Five O’Malley appointees and three state senators on the panel endorsed a plan Wednesday to add a Prince George’s casino, probably at National Harbor, and to allow Las Vegas-style table games at Maryland’s five previously authorized slots locations.
But the dissent of the three other members — all from the House of Delegates — was enough to sink the plan, on which O’Malley was seeking a “consensus.”
House Speaker Michael E. Busch (D-Anne Arundel), who appointed and advised the delegates on the panel, came under fire Thursday not only from O’Malley but also from Prince George’s County Executive Rushern L. Baker III (D), a major casino booster.
Baker said he believed that he had been misled and “lied to” by Busch, a longtime mentor, about the conditions under which House members would support a Prince George’s casino, which MGM Resorts International has been enlisted to operate.
“Was I mad yesterday? Yes, because I felt like I had been lied to,” Baker said in an interview. “I was lied to by Busch.”
Busch said he thought he had been “candid and straightforward with everybody” who had talked to him about gambling in recent weeks. “I have the utmost respect for Rushern Baker. He’s a quality guy and individual,” Busch said.

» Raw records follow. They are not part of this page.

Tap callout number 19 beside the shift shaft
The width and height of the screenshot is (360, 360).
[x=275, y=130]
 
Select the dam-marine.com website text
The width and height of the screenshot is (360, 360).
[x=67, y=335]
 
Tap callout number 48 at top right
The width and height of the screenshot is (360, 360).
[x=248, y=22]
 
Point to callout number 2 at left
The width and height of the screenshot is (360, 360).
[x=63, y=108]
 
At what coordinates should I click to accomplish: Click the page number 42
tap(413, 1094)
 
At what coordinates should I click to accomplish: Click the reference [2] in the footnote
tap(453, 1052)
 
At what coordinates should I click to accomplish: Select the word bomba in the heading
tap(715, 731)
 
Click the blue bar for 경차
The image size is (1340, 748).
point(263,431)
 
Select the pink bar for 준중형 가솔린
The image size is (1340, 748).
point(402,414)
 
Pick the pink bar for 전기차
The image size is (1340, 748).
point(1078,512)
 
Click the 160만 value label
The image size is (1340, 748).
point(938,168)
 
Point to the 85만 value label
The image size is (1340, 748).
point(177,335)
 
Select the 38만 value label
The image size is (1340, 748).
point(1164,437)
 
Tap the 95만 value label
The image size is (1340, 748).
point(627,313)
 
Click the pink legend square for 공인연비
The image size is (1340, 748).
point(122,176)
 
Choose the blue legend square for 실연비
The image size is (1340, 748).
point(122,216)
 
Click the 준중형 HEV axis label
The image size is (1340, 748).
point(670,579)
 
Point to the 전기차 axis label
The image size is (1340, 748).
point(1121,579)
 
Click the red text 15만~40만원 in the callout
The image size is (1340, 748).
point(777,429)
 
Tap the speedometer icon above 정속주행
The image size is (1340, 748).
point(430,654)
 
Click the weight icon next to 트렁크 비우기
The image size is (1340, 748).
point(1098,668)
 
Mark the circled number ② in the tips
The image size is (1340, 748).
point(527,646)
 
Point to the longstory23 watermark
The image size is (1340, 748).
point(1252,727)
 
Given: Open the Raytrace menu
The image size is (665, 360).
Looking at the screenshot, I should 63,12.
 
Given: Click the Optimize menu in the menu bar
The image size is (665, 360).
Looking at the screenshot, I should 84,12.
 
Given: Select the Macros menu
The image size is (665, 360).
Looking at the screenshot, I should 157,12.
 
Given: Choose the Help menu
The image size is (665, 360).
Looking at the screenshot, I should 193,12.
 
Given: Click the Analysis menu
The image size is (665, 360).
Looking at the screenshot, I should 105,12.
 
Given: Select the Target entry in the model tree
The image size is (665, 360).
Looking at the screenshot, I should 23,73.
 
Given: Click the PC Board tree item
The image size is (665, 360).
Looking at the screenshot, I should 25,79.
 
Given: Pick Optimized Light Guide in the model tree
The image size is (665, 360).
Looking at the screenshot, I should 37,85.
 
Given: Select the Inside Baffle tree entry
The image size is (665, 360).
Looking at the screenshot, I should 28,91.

Busch said House members were willing to agree to a Prince George’s site, but only if the existing 67 percent tax rate for casino owners stayed in place. The rest of the work group endorsed a plan that would lower tax rates to reflect the increased competition.
Under that plan, two casinos — in Anne Arundel and Baltimore — would get at least a 5 percentage point reduction in their tax rates. And the operator of the Prince George’s casino could seek a similar reduction when bidding for a license.
Senate Majority Leader Robert J. Garagiola (D-Montgomery), a member of the work group, said the adjustments were needed, given the introduction of another large-scale casino into Maryland’s market.
“I don’t think anyone could say with a straight face that you could have an effective gaming program if you don’t modify what the operators receive,” Garagiola said. “It just wouldn’t be economically viable.”
That sentiment was echoed by Matthew Gallagher, O’Malley’s chief of staff, in an interview.
Garagiola stressed that even with the tax rate reductions, the state would net more than $200 million in additional money each year from the work group’s plan.
Both Busch and Garagiola expressed a willingness to continue talking about their differences in coming days.